I have scheduled the truck for tomorrow. I will have the pro number when they pickup.

For any more specifics on your order please contact Jay or I privately. Any general Easy T questions I can answer here.

Thank you,
Andy


----------



## detailben (Apr 5, 2012)

Andy, Thank You, Ben


----------



## detailben (Apr 5, 2012)

Andy, Friday is almost over and im still watting for the tracking #


----------



## abmcdan (Sep 14, 2007)

Ben, 

It's 1pm here and our trucks don't come until the end of the day around 5pm. At that point I will have the tracking number that the driver gives me.

I think it's alittle inappropriate that you are publically posting things that could look negative towards our company and sending nasty emails when your service has been fine. When the printer goes out today it will only be a couple business days after payment had cleared instead of the 10 days you were quoted.

As for the ink, we have mostly first time DTG buyers that don't know what they need so Jay was simply looking out for you not trying to push a sale. He went above what we would normally do by offering you free bags to use your own ink.

If you aren't happy we are more than willing to refund your purchase in full before it ships.

Thank you,
Andy


----------



## detailben (Apr 5, 2012)

Andy you said that i would here from you in the morning thats why i ask were it was .You are a new company and it is natural for me to be a little eager to get my tracking # i need the printer like i told Jay i 3 kids to feed and i spent my complete tax refund to get this printer i have allready sold my old t jet so i am with out a printer thats all i want is my new printer .thanks Ben


----------



## detailben (Apr 5, 2012)

Andy, Sorry about the time i was talking to jay and he is on my time zone i guess you are in AZ with different Time Zone


----------



## 102557 (Mar 6, 2010)

you guys have one of your customers in need of assistance, asking for help on the diy side.. might want to help him with his technical questions..

http://www.t-shirtforums.com/diy-dtg/t185623.html#post1096600


----------



## endenon (Jun 11, 2012)

can i try other providers for ink on a easy t ink printer can anyone help?


----------



## abmcdan (Sep 14, 2007)

endenon said:


> can i try other providers for ink on a easy t ink printer can anyone help?


Yes any Direct to garment ink made for epson printheads will work. Dupont and Resolute are the most common.


----------



## endenon (Jun 11, 2012)

Andy, THanks for your answer.

Now; there is an accurate guide printing light colors like white? My impressions are erased after just 1 wash. 

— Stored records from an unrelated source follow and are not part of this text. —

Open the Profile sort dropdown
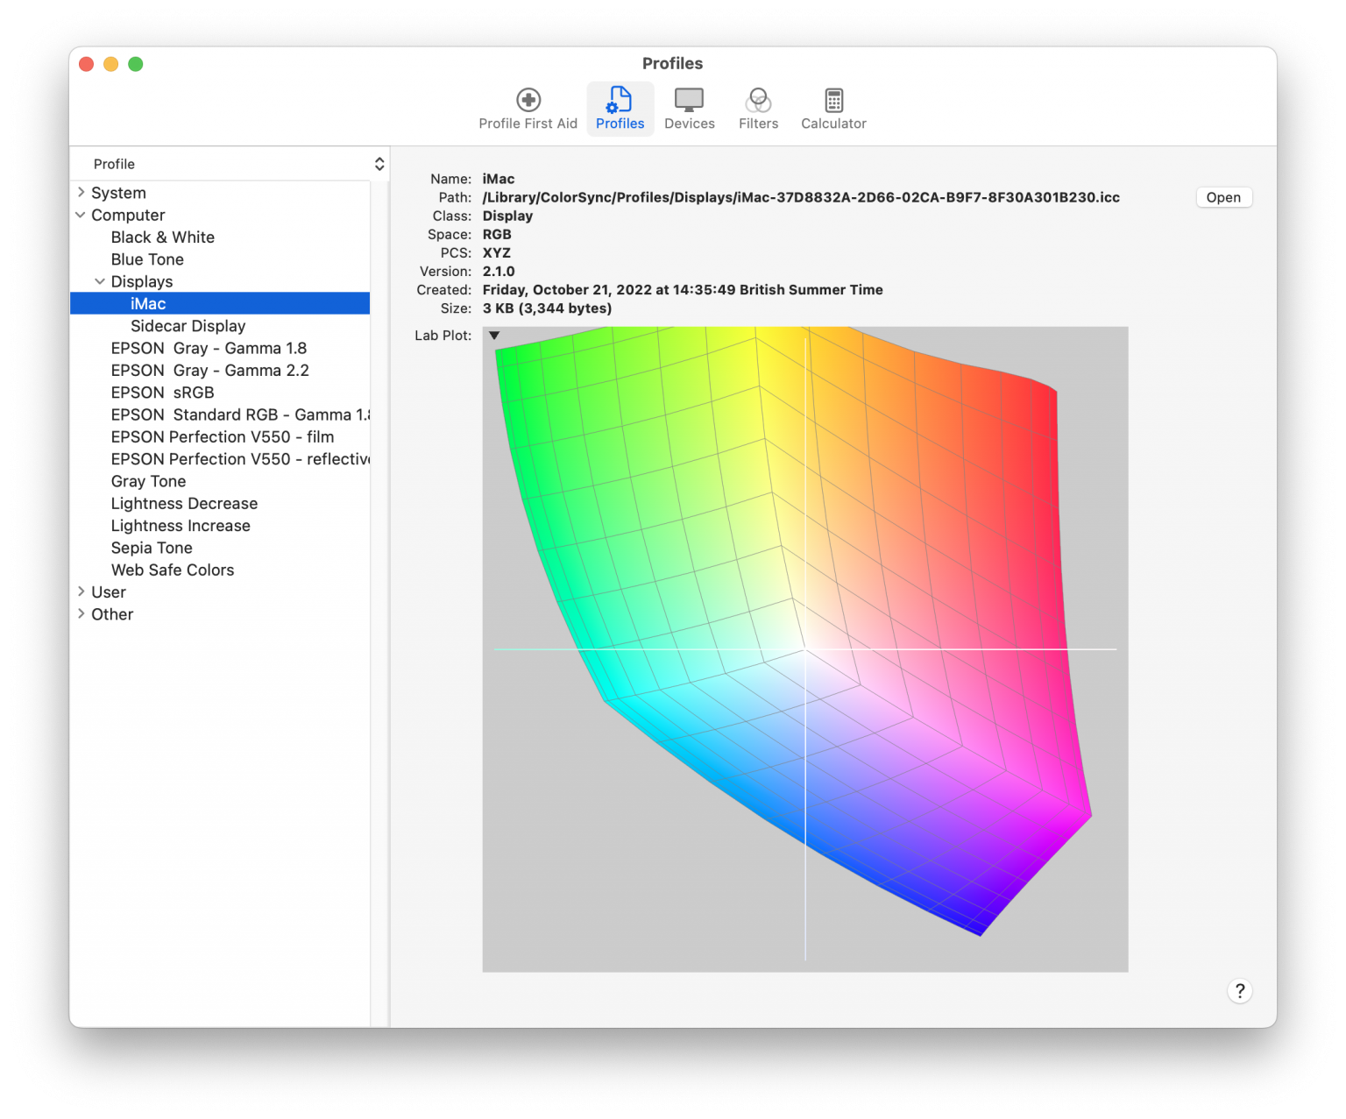The width and height of the screenshot is (1346, 1119). tap(379, 163)
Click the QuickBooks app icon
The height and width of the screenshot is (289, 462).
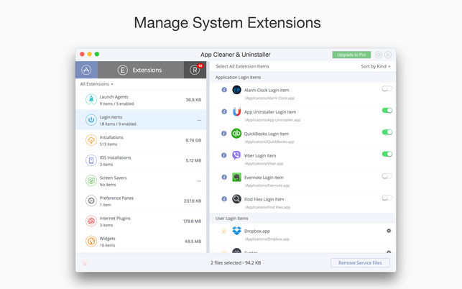point(236,133)
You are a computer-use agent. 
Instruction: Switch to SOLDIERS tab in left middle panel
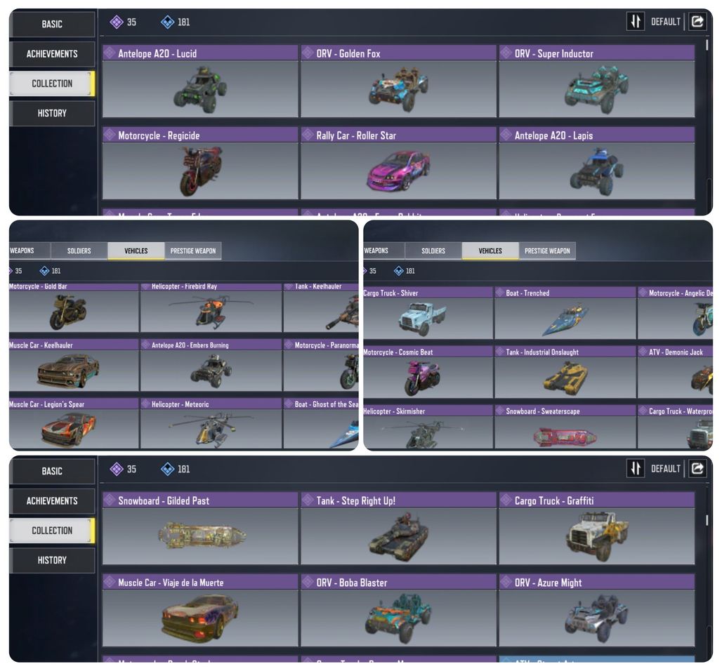pos(79,251)
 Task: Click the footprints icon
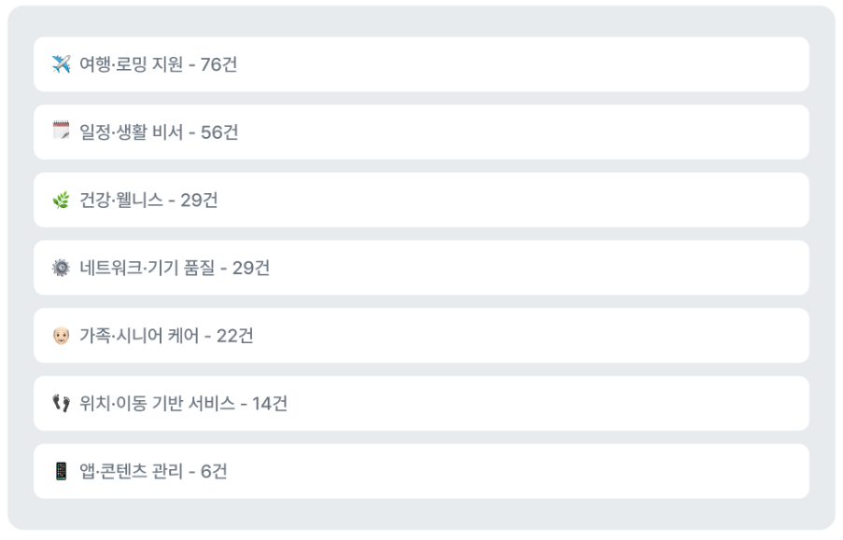tap(61, 403)
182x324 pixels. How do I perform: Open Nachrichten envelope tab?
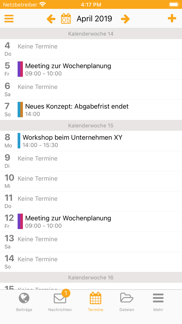pyautogui.click(x=60, y=302)

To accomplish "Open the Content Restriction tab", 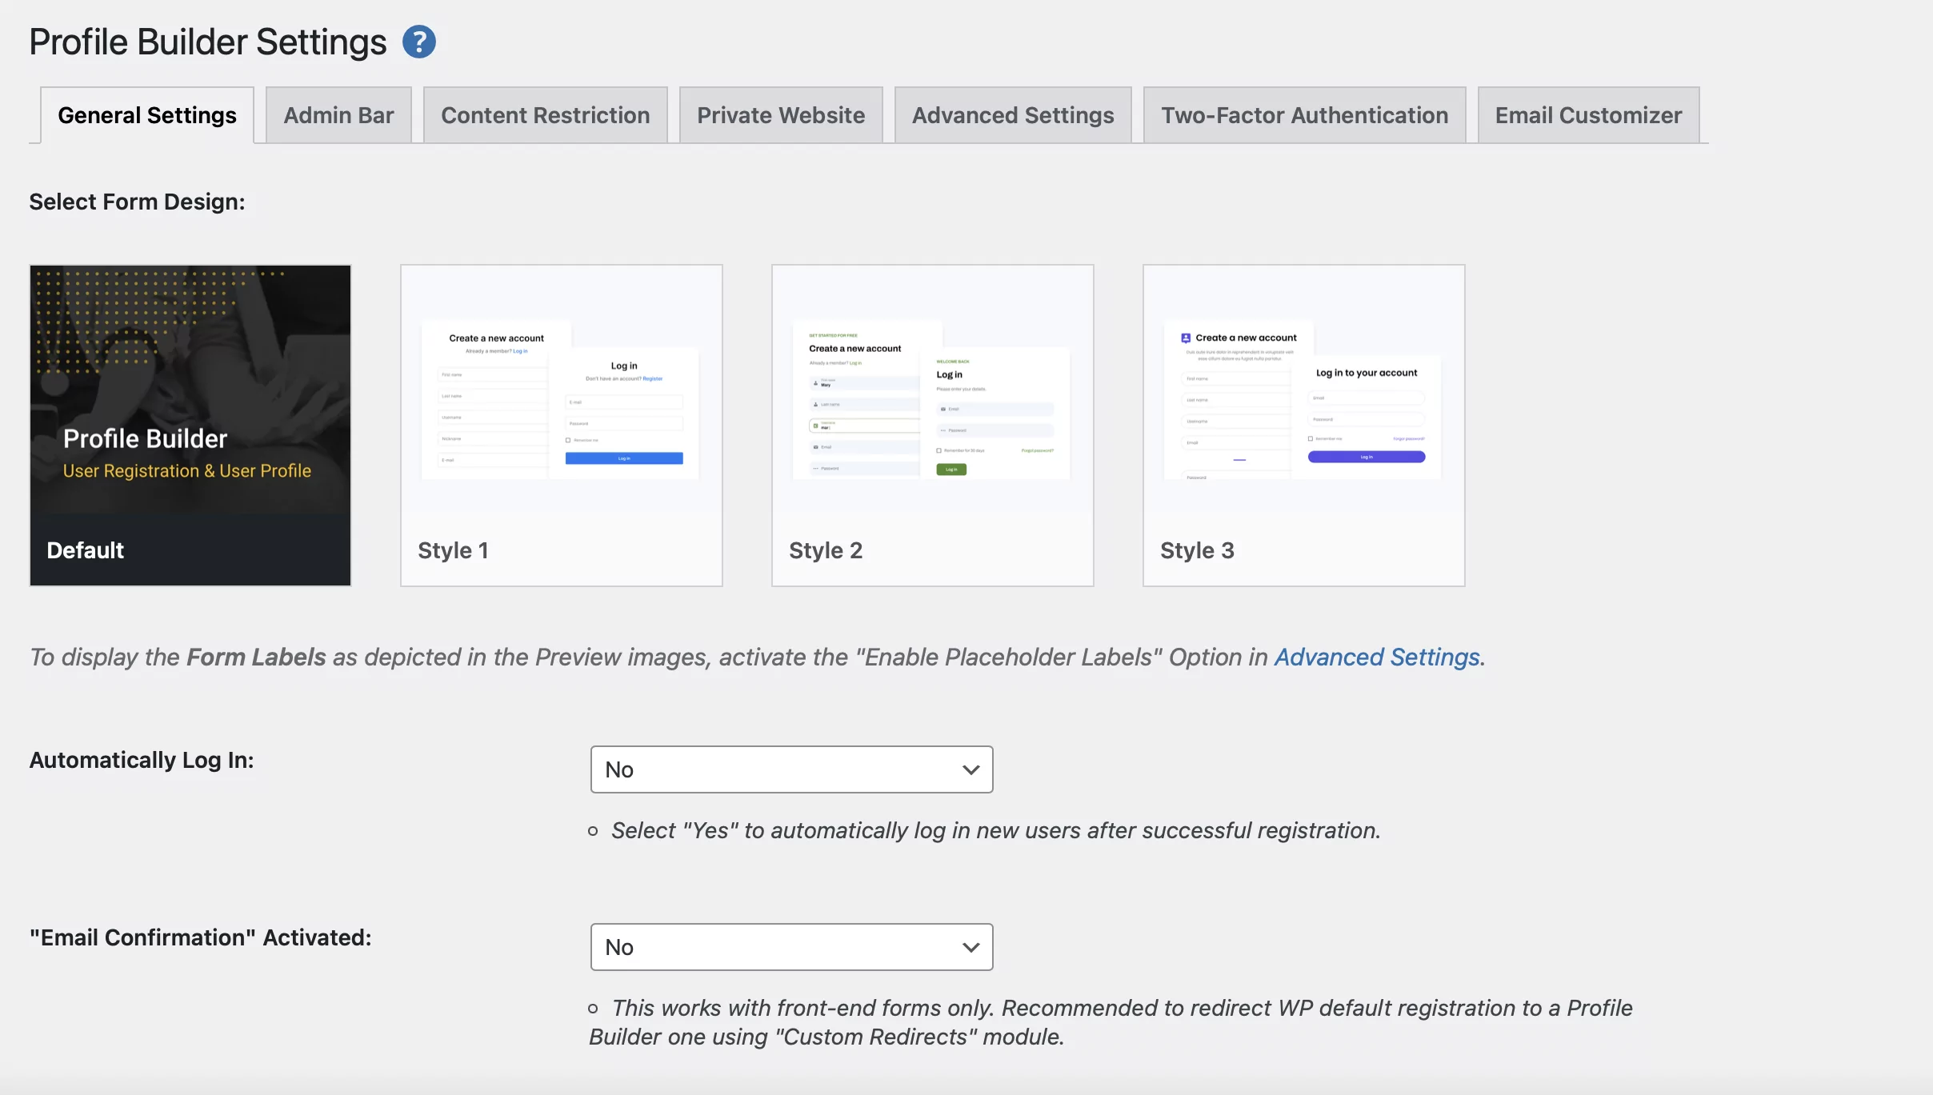I will click(546, 114).
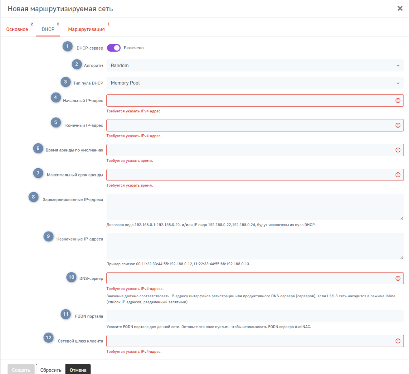The image size is (409, 374).
Task: Click the numbered marker 1 beside DHCP-сервер
Action: pos(67,46)
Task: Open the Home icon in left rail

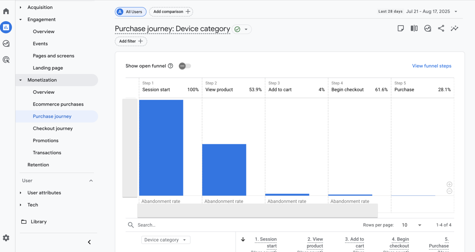Action: click(6, 11)
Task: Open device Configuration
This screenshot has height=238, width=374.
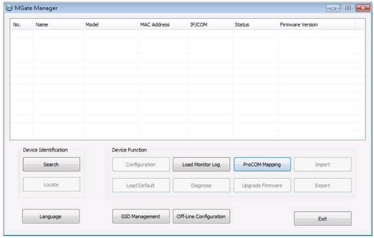Action: point(140,164)
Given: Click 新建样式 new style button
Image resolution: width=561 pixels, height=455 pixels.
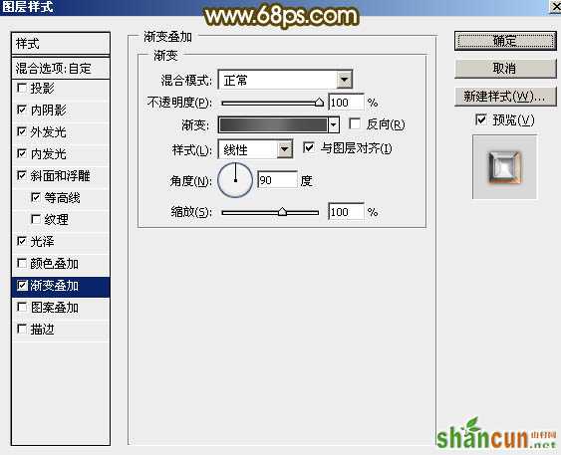Looking at the screenshot, I should [x=505, y=97].
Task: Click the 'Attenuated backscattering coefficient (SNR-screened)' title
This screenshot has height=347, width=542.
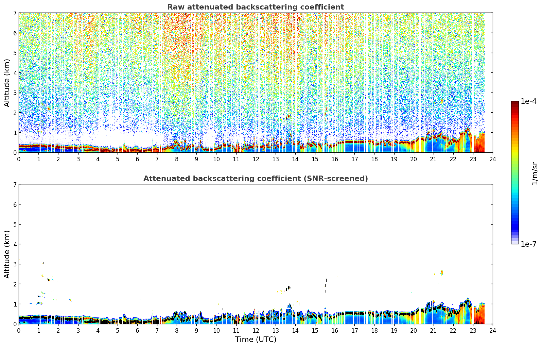Action: 256,179
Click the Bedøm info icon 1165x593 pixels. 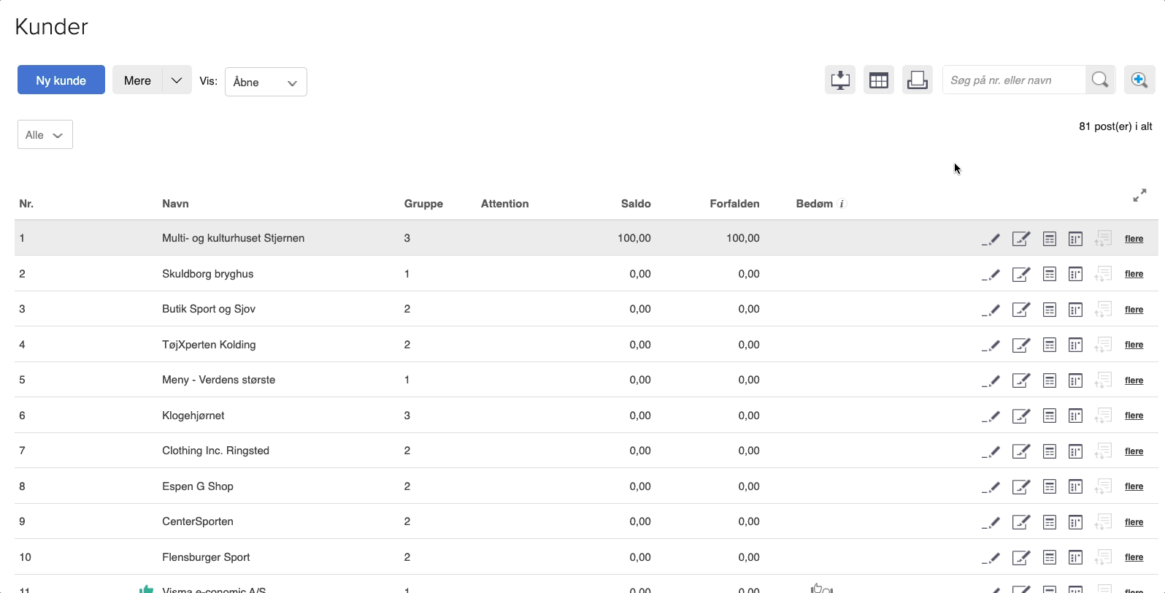point(842,204)
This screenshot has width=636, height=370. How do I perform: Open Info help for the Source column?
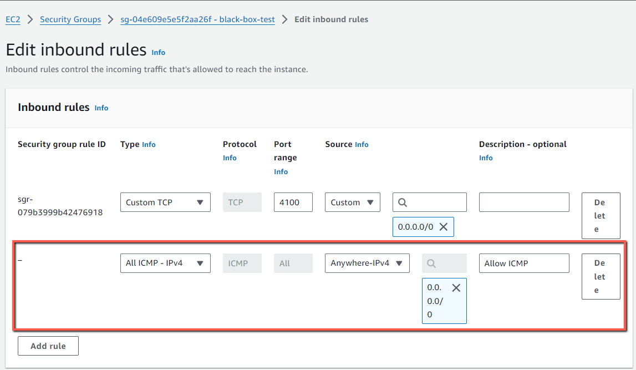tap(362, 144)
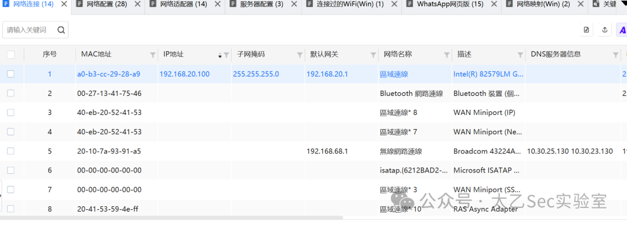Open filter icon on 默认网关 column
Screen dimensions: 627x226
coord(373,55)
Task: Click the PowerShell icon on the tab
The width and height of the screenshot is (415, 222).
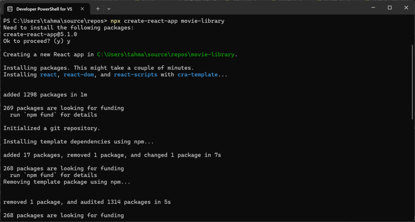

I have an easy t printer, inks sold by the same company.* I use 350 for the pre-treatment with little pressure on the plate for 20 seconds (I use pre-treatment because without that my impressions are opaque to an unacceptable level, the pre-treatment is for dark garments sold by the company and even suitable for use by the same people in the company).

I tested printing without pretreatment and washing, the drawing does not fall much, but at least equally loses 10% of the original, this makes me wonder about the cure, what am I doing wrong? and there are any special pretreatment printer t easy for whites? I need bright colors. 

Curing Press heat 350 F , 60 seconds almost touching the garment + 60segs again, then 20 secs with strong pressure + 20 secs + 20 secs more more (I do 3 times 20 sec because I tested it with 25 or 30 seconds and the garment starts to burn I'm not sure if the garment or pre treatment that turns yellow. 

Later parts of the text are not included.